SCIENZA E RICERCA

Le parole che creano la storia

Ci sono parole che marcano chiaramente un contesto o un’epoca, rimandando a concetti ben definiti anche se complessi, come Guerra fredda, Schuldfrage, o Négritude. Ci sono invece altre parole apparentemente senza rilievo che si insinuano lentamente nel lessico, ma portano lontano. Ripercorrere la storia delle parole e il loro utilizzo può quindi diventare un modo per riscrivere la storia che si legge nei manuali di scuola, e ricostruire quella delle idee e dei contesti culturali che le hanno generate.

Si scopre così che i pensieri e i discorsi che hanno infiammato gli anni della Rivoluzione francese, a cui tutto l’occidente moderno è tanto debitore, trovano la loro prima espressione linguistica nella Francia del XVI secolo, scossa da guerre di religione e sanguinosi conflitti civili. Le parole che esprimono il disagio e le azioni intraprese per combatterlo (ribellione, discordia, sedizione…) nascono in quegli anni, forgiando il vocabolario politico dei secoli a venire. Nascono negli scritti dei ribelli, che proclamano le loro idee, e negli scritti dei censori, che devono trovare il modo di marcare linguisticamente l’altrui deviazione dall’ortodossia.

Vengono alla luce in lingua volgare, in lingua franca, a volte grazie a traduzioni di testi nati in latino – come i Commentari di Jean Sleidan, una storia degli anni della Riforma, vero best-seller dell’epoca tradotto e venduto in tutta Europa – o ancora in libri scritti direttamente in lingua volgare, in questo caso in francese – come lAnti-Machiavelli di Innocent Gentillet dove si confutano una per una le affermazioni del Principe, per dimostrare che i regnanti che “si sono serviti di cattivi consiglieri e si sono lasciati governare da adulatori, ambiziosi, avari e soprattutto dagli stranieri, sono sempre caduti in disgrazia, hanno messo il loro Stato in pericolo e in rovina, e condotto i loro sudditi alla confusione e alla miseria”. E i dizionari dell’epoca confermano: rébellion compare nel dizionario di Cotgrave del 1611 ma non ancora in quello di Estienne del 1549; bisogna invece aspettare il Richelet del 1680 per trovare il termine discorde, sostantivo femminile che indica “una dea adorata dagli antichi”,  ma con la nota che “oggi significa dissenso, divisione”. E se nel 1549 licence indicava la licenza nel senso di permesso, nel 1680 significa anche disordine e sregolatezza, e se licencier  “fare cose che non si dovrebbero fare, emanciparsi, uscire da un obbligo”.
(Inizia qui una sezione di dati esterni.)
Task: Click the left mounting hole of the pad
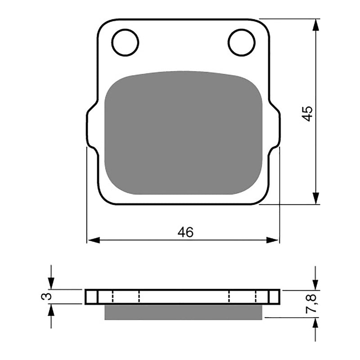pyautogui.click(x=125, y=42)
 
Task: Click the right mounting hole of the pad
pyautogui.click(x=242, y=42)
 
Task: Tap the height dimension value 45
pyautogui.click(x=307, y=113)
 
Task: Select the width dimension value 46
pyautogui.click(x=185, y=232)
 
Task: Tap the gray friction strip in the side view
pyautogui.click(x=183, y=311)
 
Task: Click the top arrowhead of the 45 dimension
pyautogui.click(x=316, y=25)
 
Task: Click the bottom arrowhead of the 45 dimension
pyautogui.click(x=316, y=198)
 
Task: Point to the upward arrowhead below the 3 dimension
pyautogui.click(x=51, y=310)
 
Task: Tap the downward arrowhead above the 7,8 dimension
pyautogui.click(x=316, y=284)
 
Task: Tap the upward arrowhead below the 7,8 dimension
pyautogui.click(x=316, y=324)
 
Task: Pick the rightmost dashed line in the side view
pyautogui.click(x=256, y=297)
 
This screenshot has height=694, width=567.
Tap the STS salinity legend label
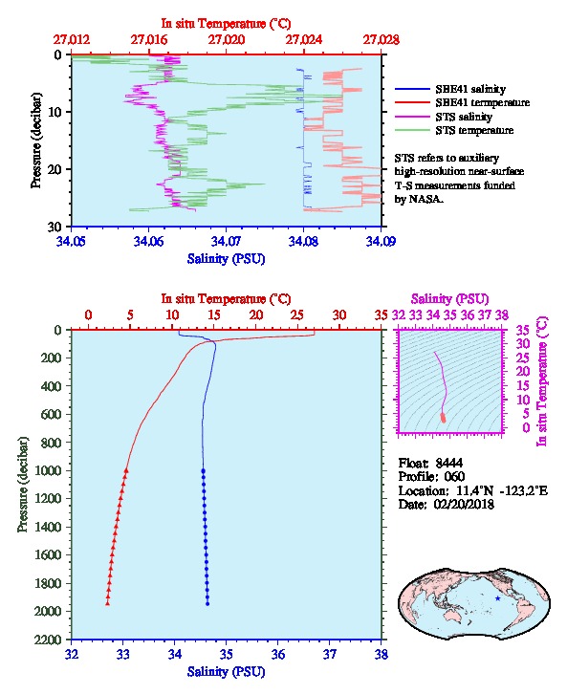point(464,117)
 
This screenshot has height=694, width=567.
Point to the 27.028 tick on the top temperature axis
point(382,40)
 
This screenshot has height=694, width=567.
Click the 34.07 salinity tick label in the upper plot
point(226,241)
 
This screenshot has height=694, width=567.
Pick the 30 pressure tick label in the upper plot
point(55,227)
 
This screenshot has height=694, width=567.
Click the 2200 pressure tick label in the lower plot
point(48,640)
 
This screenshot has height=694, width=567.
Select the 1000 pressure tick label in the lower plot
point(48,470)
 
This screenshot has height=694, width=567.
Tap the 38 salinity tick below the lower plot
point(382,654)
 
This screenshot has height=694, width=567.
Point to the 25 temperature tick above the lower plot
point(297,314)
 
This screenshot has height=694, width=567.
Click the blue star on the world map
point(498,598)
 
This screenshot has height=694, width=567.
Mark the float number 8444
point(448,463)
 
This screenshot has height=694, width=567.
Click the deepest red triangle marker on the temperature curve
point(107,603)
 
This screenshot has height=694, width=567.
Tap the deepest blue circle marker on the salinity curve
point(207,603)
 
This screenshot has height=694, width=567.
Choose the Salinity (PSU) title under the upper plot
point(226,258)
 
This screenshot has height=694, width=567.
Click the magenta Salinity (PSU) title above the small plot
point(449,299)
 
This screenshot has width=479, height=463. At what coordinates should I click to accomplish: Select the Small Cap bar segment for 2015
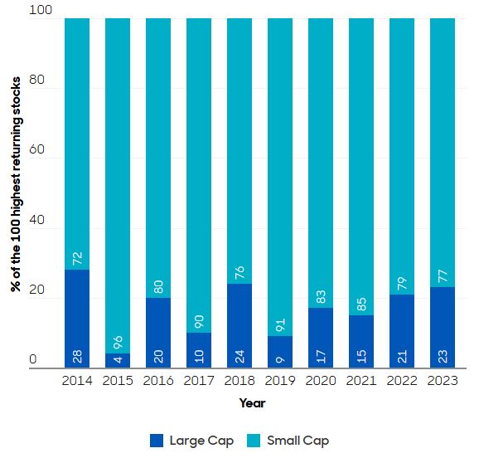[x=118, y=183]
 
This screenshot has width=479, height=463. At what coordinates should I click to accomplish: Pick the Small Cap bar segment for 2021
[x=361, y=166]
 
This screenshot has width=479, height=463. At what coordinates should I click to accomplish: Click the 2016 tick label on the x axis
[x=158, y=380]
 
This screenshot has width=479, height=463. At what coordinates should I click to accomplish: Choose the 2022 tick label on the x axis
[x=402, y=380]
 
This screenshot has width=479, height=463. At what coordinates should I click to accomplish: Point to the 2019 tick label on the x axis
[x=280, y=380]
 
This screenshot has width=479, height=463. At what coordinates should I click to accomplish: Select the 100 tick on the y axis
[x=39, y=11]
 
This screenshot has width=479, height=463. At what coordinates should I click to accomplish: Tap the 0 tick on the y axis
[x=33, y=360]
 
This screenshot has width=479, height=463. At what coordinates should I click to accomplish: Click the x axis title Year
[x=252, y=402]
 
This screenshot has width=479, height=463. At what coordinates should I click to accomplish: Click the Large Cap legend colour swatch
[x=158, y=441]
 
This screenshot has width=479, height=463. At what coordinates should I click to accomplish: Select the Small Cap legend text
[x=301, y=441]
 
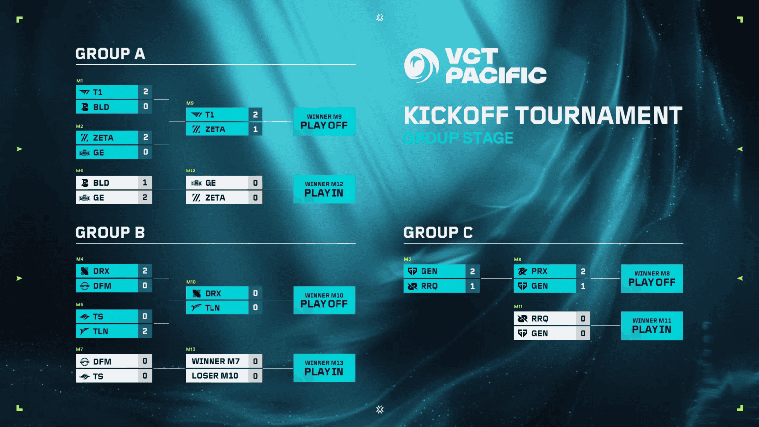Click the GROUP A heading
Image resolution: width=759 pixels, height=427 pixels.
click(x=110, y=54)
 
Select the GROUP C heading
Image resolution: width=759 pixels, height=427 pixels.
click(x=438, y=233)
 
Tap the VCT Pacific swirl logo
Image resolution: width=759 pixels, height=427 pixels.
click(x=421, y=65)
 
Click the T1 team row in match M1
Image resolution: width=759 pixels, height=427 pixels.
click(x=107, y=92)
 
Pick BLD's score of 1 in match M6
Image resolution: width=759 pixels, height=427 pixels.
click(x=145, y=183)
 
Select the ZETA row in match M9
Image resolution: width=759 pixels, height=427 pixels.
click(x=217, y=129)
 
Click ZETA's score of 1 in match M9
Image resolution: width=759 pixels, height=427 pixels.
click(x=255, y=129)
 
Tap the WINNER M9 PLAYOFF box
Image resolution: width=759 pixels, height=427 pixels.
click(x=324, y=122)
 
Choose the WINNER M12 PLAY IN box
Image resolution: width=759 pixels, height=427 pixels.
click(x=324, y=189)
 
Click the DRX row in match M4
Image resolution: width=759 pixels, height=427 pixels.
click(x=107, y=271)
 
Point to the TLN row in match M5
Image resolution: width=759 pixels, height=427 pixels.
click(x=107, y=331)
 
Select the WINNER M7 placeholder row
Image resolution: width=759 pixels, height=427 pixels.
click(x=217, y=361)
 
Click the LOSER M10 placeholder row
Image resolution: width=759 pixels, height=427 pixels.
click(x=217, y=376)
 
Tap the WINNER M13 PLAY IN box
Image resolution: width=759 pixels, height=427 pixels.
click(x=324, y=368)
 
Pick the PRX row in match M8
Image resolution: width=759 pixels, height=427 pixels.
click(x=545, y=271)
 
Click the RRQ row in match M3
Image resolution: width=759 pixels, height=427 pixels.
click(x=435, y=286)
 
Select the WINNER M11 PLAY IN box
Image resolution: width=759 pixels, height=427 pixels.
click(x=652, y=326)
È la coincidenza degli aneliti intellettuali della cultura umanistica con i fremiti politici del tempo a portare alla scelta della lingua franca, nella doppia accezione di francese e libera, in antitesi al latino, lingua allora dominante nel discorso culturale e per secolare tradizione espressione del potere, dell’impero e della curia. Scegliere di raccontare le proprie idee religiose e politiche nella lingua madre aveva il valore dirompente di un gesto di libertà e definizione della propria identità, mettendo in crisi l’apparente unità del potere ecclesiastico o imperiale. Non è un caso quindi che a ospitare le prime occorrenze delle parole di ribellione, eresia e devianza siano i principali scritti storici del periodo della riforma, da Goulart a Aubigné, insieme alle memorie e alle lettere dei grandi del regno, tutti scritti in lingua volgare, corpus ideale di testi, sforzo complessivo di scrittura (o riscrittura) della propria storia senza passare per la lingua e lo sguardo degli altri, esattamente come succederà secoli dopo alle culture che lotteranno per liberarsi dal giogo della colonizzazione culturale occidentale.

Dopo lunghi periodi in cui il dibattito intellettuale si svolgeva quasi esclusivamente in latino, mentre le rivolte “in volgare” venivano solo dal popolo affamato, la lingua franca diventa l’approdo dei ragionamenti sulla libertà di religione, di pensiero e di parola, e la manifestazione verbale dell’autonomia dell’individuo. Con la consapevolezza che quando l’idea diventa parola non può che preludere all’azione.